Hariri Returns to Beirut, Meets French Diplomat
Al-Mustaqbal Movement leader ex-PM Saad Hariri returned Monday evening to Beirut from a foreign trip.
Shortly after his return, Hariri held talks at the Center House with Jerome Bonnafont, the head of the Africa and Middle East department at the French foreign ministry, his office said.
Bonnafont was accompanied by French Ambassador to Lebanon Emmanuel Bonne.
Talks tackled “the situations in Lebanon and the region from all aspects,” Hariri's office said in a terse statement.
Bonnafont is in Lebanon for a 48-hour visit and he held separate talks on Monday with Maronite Patriarch Beshara al-Rahi and Lebanese Forces leader Samir Geagea.
He is scheduled to hold talks with other leaders in the coming hours.
Lebanon has been without a president since the term of Michel Suleiman ended in May 2014 and Hizbullah, MP Michel Aoun's Change and Reform bloc and some of their allies have been boycotting the parliament's electoral sessions, stripping them of the needed quorum.

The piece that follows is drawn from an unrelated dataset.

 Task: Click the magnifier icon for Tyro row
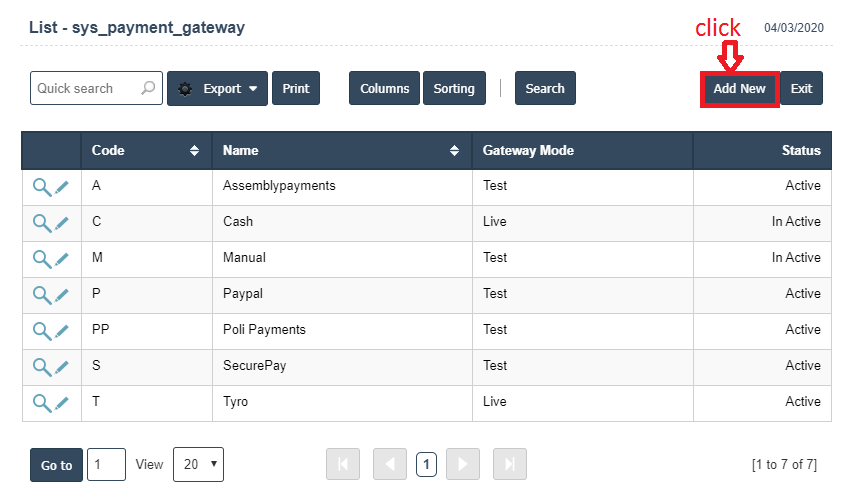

Hariri, who is close to Saudi Arabia, launched an initiative in late 2015 to nominate Marada Movement chief MP Suleiman Franjieh for the presidency but his proposal was met with reservations from the country's main Christian parties as well as Hizbullah.
Education Minister Elias Bou Saab of the FPM announced Sunday that Hariri has officially decided to endorse Aoun's presidential nomination in a bid to break the presidential deadlock.
The supporters of Aoun's presidential bid argue that he is more eligible than Franjieh to become president due to the size of his parliamentary bloc and his bigger influence in the Christian community.